Desde el mismo día que el Señor transformó su vida un 7 de Octubre 1987, sacándolo de los vicios y pecados más bajos, ha dedicado su vida a servirle y a  honrar al que lo amó tanto como para entregar Su propia vida por él, esto es al  Señor Jesús.

Se casó en el 1993 con Mª Luz, concediéndoles el Señor la Bendición  de tener dos hijos preciosos Ismael y Natán.

Realizó sus estudios en EBE y en INSTE. Un hombre con una  revelación de Dios y de Su Palabra, con una manera sencilla, humana y transparente  de compartirla, donde el poder de Dios se manifiesta en las vidas de los que oyen la  Palabra de Dios.
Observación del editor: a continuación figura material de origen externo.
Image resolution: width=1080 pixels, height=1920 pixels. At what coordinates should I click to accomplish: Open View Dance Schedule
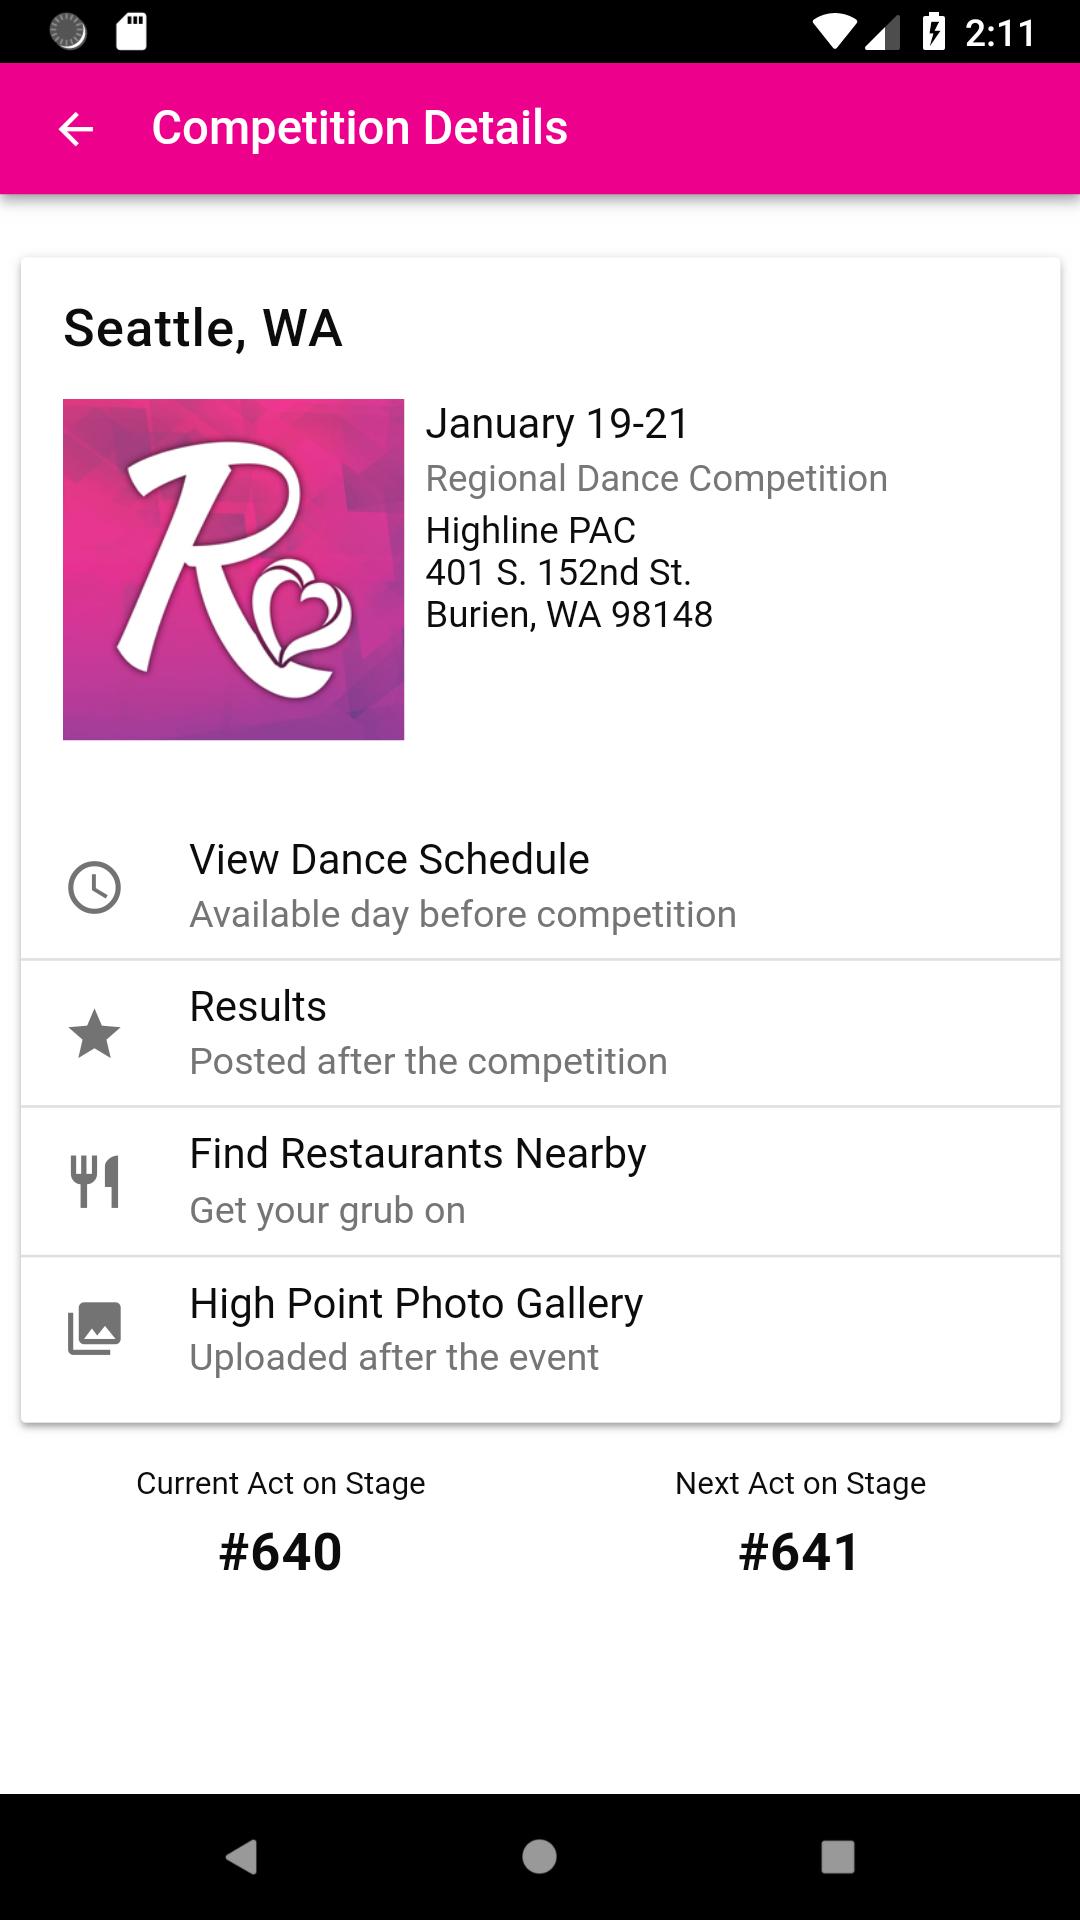click(x=540, y=886)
Para él su gran preocupación después de las almas que se pierden, es  que la congregación vea en él a un amigo antes que un pastor, y su gran reto a sido  ser un buen discípulo antes que un buen líder, eso es lo que enseña a la Iglesia, porque no hay buen líder sino no es primero un buen discípulo.

 

PASTORA Mª LUZ HORRILLO

 

Quien se distingue por la fe y la sencillez de su corazón, es una mujer que camina en la Presencia del Espíritu Santo y es usada poderosamente por el Señor en Intercesión.

Sus mensajes se caracterizan por tener una revelación muy aguda de la Palabra y por la manera genuina y amena que usa al compartirlo.

 

Recibió al Señor muy jovencita, y desde entonces, ha permanecido en sus  caminos, sirviéndole constantemente donde había la oportunidad de hacerlo. Creció en un  hogar de cinco hermanos.

Conoció al hombre con quien compartiría el resto de su vida, Jesús Medina, por quién oró a Dios.

Desde entonces, en su noviazgo y luego en su matrimonio, sirvieron al Señor.

Se casó a los 26 años y tiene dos preciosos hijos, Ismael y Natán, quienes junto a sus padres sirven y comparten acerca de la Palabra de Dios; aún siendo ellos tan jóvenes con sus amigos.

Cuando vino el llamado que el Señor tenía para sus vidas, ambos le  obedecieron de inmediato, y fue así como iniciaron bajo la unción de Espíritu Santo el  pastoreado en la Iglesia Evangélica “Dios Te Ama”. Desde el inicio, apoyó  incondicionalmente a su esposo de una manera activa en el ministerio, y estuvo con él aún cuando dejó a un lado su actividad laborar para dedicarse a la obra a tiempo  completo  pastoreando la Iglesia.

Ella dice que el único deseo de su corazón ha sido servirlo a Él en agradecimiento por el perdón de los pecados y la fortaleza que tanto le ha ayudado en su vida.

Está consciente que Dios ha bendecido su vida y le ha honrado como mujer y madre,  regalándole como esposo un hombre que ha sido muy cariñoso, atento, proveedor, paciente y  unos hijos que aman al Señor.